NanoGraf started simply enough.
In 2012, a team of six business and engineering graduate students enrolled in NUvention: Energy and began investigating potential clean tech ventures. The group quickly focused its attention on the work of Northwestern Engineering professor Harold Kung, who was developing a battery anode technology to maximize energy density and enable longer device runtimes.
The students embraced Kung’s spirited research and developed a comprehensive business plan to commercialize the tech as the capstone project to their NUvention: Energy course.
Only the team – then called SiNode Systems – didn’t stop there. From consumer electronics to electric vehicles to national defense, the students saw intriguing market applications to Kung’s research.
With INVO’s support, the team incorporated their business, protected the intellectual property, and licensed Kung’s technology from the University. They then entered and won multiple business plan competitions, including the 2012 Cleantech Open Global Forum, the 2013 Rice Business Plan Competition, and the 2013 U.S. Department of Energy National Clean Energy Business Plan Competition.
Powered by those victories and Northwestern’s credibility, NanoGraf gained traction with investors and commercial interest, including earning contracts with the U.S. Department of Defense and the U.S. Advanced Battery Consortium led by America’s big three automakers.
A decade later, NanoGraf claims the world’s most energy dense battery – one boasting a run time up to 30 percent longer than its peers.
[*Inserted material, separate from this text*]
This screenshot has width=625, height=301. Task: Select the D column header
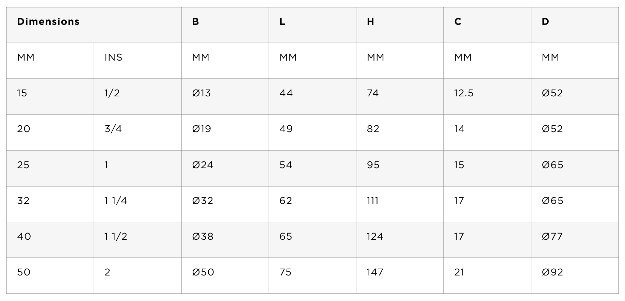[x=575, y=25]
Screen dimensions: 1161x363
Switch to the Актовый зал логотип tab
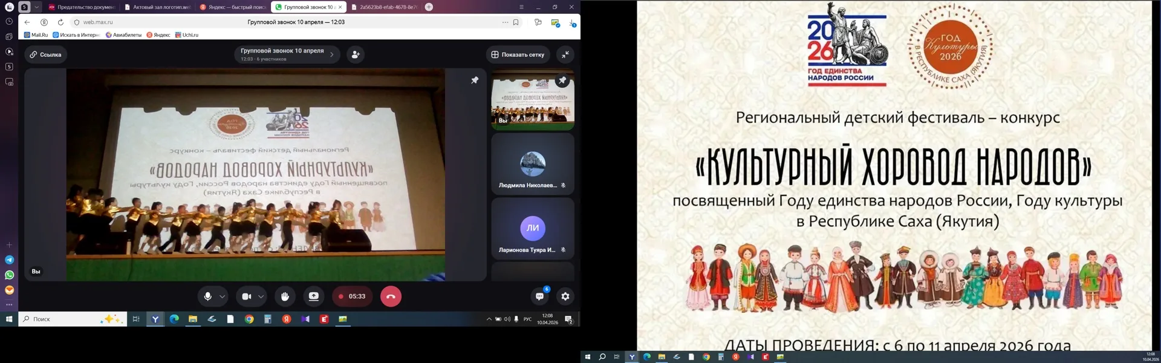tap(158, 7)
Scalable and cost efficient as it drops into existing manufacturing processes, NanoGraf’s technology is poised to change the battery marketplace and increase the United States’ presence in the global battery supply chain.
In early 2023, the Chicago-based company closed its Series B funding round, a $65 million effort among the year’s largest clean tech venture capital rounds. And in 2024, NanoGraf will open a 20,000-square foot production facility on Chicago’s West Side that will create about 50 clean tech jobs and scale North American production of its silicon anode products.